If you truly can't find joy in the smell of spring, or exploring a strange
city, or jumping out of an airplane, than you should seek some medical
assistance. If you indeed do get joy from these things, than go enjoy them,
and when you look to your left and your right, you'll find other people
enjoying them also. You just connected with another person socially, even if
he can't do differential equations in his head.

------
Estragon

      None of these [High-IQ] groups is willing to acknowledge 
      or come to terms with the fact that much of their 
      membership belong to the psychological walking wounded. 
      This alone is enough to explain the constant schisms that 
      develop, the frequent vendettas, and the mediocre level of 
      their publications.
    

Another perfectly plausible explanation: you have to be a raging egotist to
consider joining such a group.

------
ypavan
Aptly summarized by Huxley's quote from the text:

"Perhaps men of genius are the only true men. In all the history of the race
there have been only a few thousand real men. And the rest of us--what are we?
Teachable animals. Without the help of the real man, we should have found out
almost nothing at all. Almost all the ideas with which we are familiar could
never have occurred to minds like ours. Plant the seeds there and they will
grow; but our minds could never spontaneously have generated them"

------
DanielBMarkham
Perhaps it's just me, but this article seemed a bit of the self-masturbatory
side. Perhaps that is because of the venue it is presented in.

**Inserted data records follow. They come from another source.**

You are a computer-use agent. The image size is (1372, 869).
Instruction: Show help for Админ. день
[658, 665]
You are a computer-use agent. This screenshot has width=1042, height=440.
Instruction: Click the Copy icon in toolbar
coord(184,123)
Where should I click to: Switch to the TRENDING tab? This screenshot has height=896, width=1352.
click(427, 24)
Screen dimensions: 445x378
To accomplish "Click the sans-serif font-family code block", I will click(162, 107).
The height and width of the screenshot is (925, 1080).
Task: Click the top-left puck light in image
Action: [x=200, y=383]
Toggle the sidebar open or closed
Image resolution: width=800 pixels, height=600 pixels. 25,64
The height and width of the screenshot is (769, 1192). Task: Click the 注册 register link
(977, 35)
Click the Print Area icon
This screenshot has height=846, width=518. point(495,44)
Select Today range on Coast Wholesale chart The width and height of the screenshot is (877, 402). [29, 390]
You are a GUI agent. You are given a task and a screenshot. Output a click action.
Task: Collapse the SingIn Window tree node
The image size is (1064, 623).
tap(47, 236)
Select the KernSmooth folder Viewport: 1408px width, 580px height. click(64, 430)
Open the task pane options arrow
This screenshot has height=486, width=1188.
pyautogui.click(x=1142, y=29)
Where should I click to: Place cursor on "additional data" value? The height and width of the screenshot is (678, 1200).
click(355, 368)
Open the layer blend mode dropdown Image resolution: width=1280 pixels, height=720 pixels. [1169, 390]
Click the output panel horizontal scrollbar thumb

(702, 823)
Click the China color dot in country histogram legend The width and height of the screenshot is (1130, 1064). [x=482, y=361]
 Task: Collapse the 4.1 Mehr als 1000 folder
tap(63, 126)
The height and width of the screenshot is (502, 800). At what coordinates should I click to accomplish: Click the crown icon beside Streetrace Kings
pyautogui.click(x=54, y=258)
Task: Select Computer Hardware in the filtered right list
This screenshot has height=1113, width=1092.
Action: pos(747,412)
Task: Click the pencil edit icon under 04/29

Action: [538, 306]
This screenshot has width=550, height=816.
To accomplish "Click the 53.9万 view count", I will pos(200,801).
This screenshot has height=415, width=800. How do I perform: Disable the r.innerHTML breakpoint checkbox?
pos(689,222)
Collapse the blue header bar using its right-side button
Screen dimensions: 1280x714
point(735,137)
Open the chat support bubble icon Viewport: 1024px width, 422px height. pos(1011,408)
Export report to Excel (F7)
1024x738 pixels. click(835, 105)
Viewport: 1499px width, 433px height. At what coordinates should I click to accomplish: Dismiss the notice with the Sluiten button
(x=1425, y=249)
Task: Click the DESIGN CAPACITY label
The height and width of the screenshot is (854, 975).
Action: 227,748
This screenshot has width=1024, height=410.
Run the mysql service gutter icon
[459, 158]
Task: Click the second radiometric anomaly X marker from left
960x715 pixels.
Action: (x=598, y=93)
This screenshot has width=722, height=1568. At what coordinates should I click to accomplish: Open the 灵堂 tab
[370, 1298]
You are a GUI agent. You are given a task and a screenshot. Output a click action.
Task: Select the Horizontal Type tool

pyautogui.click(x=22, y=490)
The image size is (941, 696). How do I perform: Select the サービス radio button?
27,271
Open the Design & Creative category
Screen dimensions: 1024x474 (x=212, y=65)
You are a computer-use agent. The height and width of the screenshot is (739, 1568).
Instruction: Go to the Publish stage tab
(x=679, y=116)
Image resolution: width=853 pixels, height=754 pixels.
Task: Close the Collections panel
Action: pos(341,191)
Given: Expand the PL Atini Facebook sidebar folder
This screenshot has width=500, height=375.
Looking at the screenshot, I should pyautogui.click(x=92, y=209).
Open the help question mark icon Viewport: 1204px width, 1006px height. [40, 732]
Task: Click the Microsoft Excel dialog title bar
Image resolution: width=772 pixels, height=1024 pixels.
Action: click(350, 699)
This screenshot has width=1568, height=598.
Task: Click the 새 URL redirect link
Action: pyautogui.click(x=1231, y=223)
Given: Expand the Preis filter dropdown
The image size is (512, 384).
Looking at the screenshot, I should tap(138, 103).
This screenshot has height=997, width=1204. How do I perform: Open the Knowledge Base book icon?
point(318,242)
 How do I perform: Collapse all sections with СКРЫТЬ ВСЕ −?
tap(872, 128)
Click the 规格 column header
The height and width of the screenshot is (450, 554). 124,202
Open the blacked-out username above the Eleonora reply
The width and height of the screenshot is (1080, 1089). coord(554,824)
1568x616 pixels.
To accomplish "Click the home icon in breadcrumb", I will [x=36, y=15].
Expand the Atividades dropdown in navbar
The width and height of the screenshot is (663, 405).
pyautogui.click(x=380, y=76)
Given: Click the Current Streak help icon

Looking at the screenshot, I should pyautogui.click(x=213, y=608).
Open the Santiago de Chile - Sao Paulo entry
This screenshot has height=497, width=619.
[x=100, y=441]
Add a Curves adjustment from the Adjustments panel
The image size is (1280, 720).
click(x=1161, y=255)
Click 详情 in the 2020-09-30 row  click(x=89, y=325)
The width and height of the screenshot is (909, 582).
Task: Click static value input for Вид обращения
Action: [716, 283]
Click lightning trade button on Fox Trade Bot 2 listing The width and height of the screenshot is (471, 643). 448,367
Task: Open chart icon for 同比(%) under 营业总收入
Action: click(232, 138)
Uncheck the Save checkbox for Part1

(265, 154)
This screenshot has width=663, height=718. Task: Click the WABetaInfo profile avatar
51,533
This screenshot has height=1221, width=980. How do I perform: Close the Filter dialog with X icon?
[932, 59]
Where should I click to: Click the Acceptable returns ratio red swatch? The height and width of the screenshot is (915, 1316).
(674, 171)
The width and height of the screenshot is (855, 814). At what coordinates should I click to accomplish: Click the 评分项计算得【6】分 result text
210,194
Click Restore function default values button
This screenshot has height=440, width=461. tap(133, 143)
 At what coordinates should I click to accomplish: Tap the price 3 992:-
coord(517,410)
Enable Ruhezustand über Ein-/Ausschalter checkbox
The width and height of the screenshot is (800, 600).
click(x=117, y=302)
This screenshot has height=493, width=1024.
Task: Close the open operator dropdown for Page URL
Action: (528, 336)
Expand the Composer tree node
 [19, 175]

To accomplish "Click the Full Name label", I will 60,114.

I did find some useful information, however. And I think there is an important
point here. But it also was a bit over-the-top. As an example of this
nonsense, _Perhaps men of genius are the only true men. In all the history of
the race there have been only a few thousand real men. And the rest of us--
what are we? Teachable animals. Without the help of the real man, we should
have found out almost nothing at all._

Ludicrous malarkey.